--- DATA SHOWN Enclosed Below ---

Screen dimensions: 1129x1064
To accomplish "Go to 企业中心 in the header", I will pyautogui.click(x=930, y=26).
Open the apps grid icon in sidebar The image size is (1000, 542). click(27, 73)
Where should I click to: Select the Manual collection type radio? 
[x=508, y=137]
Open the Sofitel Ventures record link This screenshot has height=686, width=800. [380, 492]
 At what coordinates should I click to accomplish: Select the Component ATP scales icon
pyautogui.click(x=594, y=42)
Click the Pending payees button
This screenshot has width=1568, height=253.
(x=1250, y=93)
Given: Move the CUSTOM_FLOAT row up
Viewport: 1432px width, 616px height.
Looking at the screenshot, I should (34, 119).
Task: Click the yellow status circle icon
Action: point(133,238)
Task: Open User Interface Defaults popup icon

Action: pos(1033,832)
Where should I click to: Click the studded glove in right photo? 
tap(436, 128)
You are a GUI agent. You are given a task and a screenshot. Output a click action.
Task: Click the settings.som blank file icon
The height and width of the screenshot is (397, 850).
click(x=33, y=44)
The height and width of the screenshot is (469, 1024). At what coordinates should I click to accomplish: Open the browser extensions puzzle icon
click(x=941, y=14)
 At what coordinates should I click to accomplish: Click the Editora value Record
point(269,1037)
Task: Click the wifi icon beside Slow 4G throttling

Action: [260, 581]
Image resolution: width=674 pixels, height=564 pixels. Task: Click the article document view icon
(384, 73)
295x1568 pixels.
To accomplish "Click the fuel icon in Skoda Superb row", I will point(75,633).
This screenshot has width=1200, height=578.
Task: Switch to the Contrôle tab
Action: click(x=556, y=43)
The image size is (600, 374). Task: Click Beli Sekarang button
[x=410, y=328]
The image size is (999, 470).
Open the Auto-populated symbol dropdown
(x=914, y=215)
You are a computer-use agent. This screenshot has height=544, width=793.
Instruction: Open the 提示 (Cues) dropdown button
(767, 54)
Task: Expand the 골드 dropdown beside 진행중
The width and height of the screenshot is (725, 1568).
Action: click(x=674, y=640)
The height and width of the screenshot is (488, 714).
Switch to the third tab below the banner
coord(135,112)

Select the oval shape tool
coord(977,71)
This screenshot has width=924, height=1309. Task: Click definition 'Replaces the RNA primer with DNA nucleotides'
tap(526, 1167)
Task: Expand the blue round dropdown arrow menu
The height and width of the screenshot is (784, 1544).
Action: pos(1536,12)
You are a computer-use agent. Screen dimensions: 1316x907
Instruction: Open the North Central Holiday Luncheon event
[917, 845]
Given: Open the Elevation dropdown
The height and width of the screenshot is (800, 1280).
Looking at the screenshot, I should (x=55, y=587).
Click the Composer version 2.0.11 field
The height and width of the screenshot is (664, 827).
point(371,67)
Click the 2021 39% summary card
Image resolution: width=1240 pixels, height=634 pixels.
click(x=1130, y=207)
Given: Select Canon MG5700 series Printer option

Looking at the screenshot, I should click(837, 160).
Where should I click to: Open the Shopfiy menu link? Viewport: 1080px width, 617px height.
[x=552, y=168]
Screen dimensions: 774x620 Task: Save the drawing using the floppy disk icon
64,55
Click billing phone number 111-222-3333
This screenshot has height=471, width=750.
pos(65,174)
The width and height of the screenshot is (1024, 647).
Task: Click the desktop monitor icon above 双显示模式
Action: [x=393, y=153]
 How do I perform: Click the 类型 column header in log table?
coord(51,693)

--- End of Enclosed DATA SHOWN ---

• WORK INSTRUCTIONS
Please set down the entire material above exactly as presented.

• RESULT FOR THIS EXERCISE
Screen dimensions: 1129x1064
To accomplish "Go to 企业中心 in the header", I will pyautogui.click(x=930, y=26).
Open the apps grid icon in sidebar The image size is (1000, 542). click(27, 73)
Where should I click to: Select the Manual collection type radio? 
[x=508, y=137]
Open the Sofitel Ventures record link This screenshot has height=686, width=800. [380, 492]
 At what coordinates should I click to accomplish: Select the Component ATP scales icon
pyautogui.click(x=594, y=42)
Click the Pending payees button
This screenshot has width=1568, height=253.
(x=1250, y=93)
Given: Move the CUSTOM_FLOAT row up
Viewport: 1432px width, 616px height.
Looking at the screenshot, I should (34, 119).
Task: Click the yellow status circle icon
Action: point(133,238)
Task: Open User Interface Defaults popup icon

Action: pos(1033,832)
Where should I click to: Click the studded glove in right photo? 
tap(436, 128)
You are a GUI agent. You are given a task and a screenshot. Output a click action.
Task: Click the settings.som blank file icon
The height and width of the screenshot is (397, 850).
click(x=33, y=44)
The height and width of the screenshot is (469, 1024). At what coordinates should I click to accomplish: Open the browser extensions puzzle icon
click(x=941, y=14)
 At what coordinates should I click to accomplish: Click the Editora value Record
point(269,1037)
Task: Click the wifi icon beside Slow 4G throttling

Action: [260, 581]
Image resolution: width=674 pixels, height=564 pixels. Task: Click the article document view icon
(384, 73)
295x1568 pixels.
To accomplish "Click the fuel icon in Skoda Superb row", I will point(75,633).
This screenshot has width=1200, height=578.
Task: Switch to the Contrôle tab
Action: click(x=556, y=43)
The image size is (600, 374). Task: Click Beli Sekarang button
[x=410, y=328]
The image size is (999, 470).
Open the Auto-populated symbol dropdown
(x=914, y=215)
You are a computer-use agent. This screenshot has height=544, width=793.
Instruction: Open the 提示 (Cues) dropdown button
(767, 54)
Task: Expand the 골드 dropdown beside 진행중
The width and height of the screenshot is (725, 1568).
Action: click(x=674, y=640)
The height and width of the screenshot is (488, 714).
Switch to the third tab below the banner
coord(135,112)

Select the oval shape tool
coord(977,71)
This screenshot has width=924, height=1309. Task: Click definition 'Replaces the RNA primer with DNA nucleotides'
tap(526, 1167)
Task: Expand the blue round dropdown arrow menu
The height and width of the screenshot is (784, 1544).
Action: pos(1536,12)
You are a computer-use agent. Screen dimensions: 1316x907
Instruction: Open the North Central Holiday Luncheon event
[917, 845]
Given: Open the Elevation dropdown
The height and width of the screenshot is (800, 1280).
Looking at the screenshot, I should (x=55, y=587).
Click the Composer version 2.0.11 field
The height and width of the screenshot is (664, 827).
point(371,67)
Click the 2021 39% summary card
Image resolution: width=1240 pixels, height=634 pixels.
click(x=1130, y=207)
Given: Select Canon MG5700 series Printer option

Looking at the screenshot, I should click(837, 160).
Where should I click to: Open the Shopfiy menu link? Viewport: 1080px width, 617px height.
[x=552, y=168]
Screen dimensions: 774x620 Task: Save the drawing using the floppy disk icon
64,55
Click billing phone number 111-222-3333
This screenshot has height=471, width=750.
pos(65,174)
The width and height of the screenshot is (1024, 647).
Task: Click the desktop monitor icon above 双显示模式
Action: [x=393, y=153]
 How do I perform: Click the 类型 column header in log table?
coord(51,693)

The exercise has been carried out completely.